EXTRACT PROVIDED >>
..............................
Ambassador Katherine Tai and the Office of the United States Trade Representative today delivered President Biden’s 2022 Trade Policy Agenda and 2021 Annual Report to Congress. This report details USTR’s work to implement the Biden Administration’s trade priorities and advance a worker-centered trade policy. . . .

Key elements of the 2022 Trade Policy Agenda and 2021 Annual Report include:

Standing up for Workers’ Rights: The Biden Administration’s worker-centered trade policy reflects our commitment to use our trade agreements, tools, and relationships to empower workers. We are working with our trading partners to support workers’ rights and stop the global race to the bottom. We will seek to establish new, high-standard commitments on labor rights under our current and new frameworks for trade. Strengthening labor rights will benefit American workers, as well as workers all over the world.
..............................
ENTRIES SHOWN >>
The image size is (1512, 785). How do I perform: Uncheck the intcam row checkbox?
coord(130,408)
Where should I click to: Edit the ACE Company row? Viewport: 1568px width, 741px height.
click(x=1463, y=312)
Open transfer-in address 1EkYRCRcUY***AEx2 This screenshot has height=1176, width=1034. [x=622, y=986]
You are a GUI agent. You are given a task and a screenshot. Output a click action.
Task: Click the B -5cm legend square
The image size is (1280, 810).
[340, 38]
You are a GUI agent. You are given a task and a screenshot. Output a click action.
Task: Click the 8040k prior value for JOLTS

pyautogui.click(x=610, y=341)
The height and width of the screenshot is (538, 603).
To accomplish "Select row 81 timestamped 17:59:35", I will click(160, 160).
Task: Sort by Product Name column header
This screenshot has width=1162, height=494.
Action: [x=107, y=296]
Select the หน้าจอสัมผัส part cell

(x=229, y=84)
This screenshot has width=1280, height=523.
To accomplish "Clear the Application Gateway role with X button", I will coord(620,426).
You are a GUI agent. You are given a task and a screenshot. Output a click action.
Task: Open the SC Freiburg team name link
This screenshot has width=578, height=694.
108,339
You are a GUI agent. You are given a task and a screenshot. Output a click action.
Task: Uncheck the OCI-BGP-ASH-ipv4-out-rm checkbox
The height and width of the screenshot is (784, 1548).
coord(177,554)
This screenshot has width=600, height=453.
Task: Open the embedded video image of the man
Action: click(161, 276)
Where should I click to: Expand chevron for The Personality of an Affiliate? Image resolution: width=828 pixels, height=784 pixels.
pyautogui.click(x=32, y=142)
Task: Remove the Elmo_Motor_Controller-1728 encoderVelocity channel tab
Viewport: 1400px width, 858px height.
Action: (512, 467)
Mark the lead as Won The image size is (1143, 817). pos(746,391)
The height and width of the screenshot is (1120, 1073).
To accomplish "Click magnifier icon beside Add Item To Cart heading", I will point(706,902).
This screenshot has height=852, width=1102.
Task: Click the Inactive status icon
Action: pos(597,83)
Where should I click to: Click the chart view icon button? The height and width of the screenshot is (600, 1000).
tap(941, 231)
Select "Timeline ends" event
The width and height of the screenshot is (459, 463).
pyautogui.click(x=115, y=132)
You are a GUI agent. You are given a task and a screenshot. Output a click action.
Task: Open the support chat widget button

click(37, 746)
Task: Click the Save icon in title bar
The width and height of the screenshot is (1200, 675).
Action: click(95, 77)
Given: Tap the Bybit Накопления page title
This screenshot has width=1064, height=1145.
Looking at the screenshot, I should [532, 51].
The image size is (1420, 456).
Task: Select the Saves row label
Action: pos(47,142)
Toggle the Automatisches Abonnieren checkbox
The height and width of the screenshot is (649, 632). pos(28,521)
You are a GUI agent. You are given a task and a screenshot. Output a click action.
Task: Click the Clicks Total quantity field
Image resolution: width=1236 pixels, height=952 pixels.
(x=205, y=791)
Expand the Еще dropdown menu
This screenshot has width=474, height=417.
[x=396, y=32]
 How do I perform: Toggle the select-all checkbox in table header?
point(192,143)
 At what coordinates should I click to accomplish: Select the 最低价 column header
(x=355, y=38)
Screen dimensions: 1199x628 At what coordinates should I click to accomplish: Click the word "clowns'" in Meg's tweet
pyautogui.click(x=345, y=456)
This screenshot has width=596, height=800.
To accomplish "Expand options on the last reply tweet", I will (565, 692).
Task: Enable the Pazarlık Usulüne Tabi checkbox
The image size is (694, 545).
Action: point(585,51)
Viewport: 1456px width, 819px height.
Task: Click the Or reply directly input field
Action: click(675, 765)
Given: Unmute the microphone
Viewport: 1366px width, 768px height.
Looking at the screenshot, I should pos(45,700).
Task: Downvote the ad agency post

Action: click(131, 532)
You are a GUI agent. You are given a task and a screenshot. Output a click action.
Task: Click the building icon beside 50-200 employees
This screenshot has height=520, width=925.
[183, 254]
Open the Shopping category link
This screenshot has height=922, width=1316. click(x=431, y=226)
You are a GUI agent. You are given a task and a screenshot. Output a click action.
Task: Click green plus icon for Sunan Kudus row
..............................
WORK INSTRUCTIONS >>
In the trade policy excerpt, who delivered President Biden's 2022 Trade Policy Agenda and 2021 Annual Report to Congress?

WRITTEN REPLY >>
Ambassador Katherine Tai and the Office of the United States Trade Representative.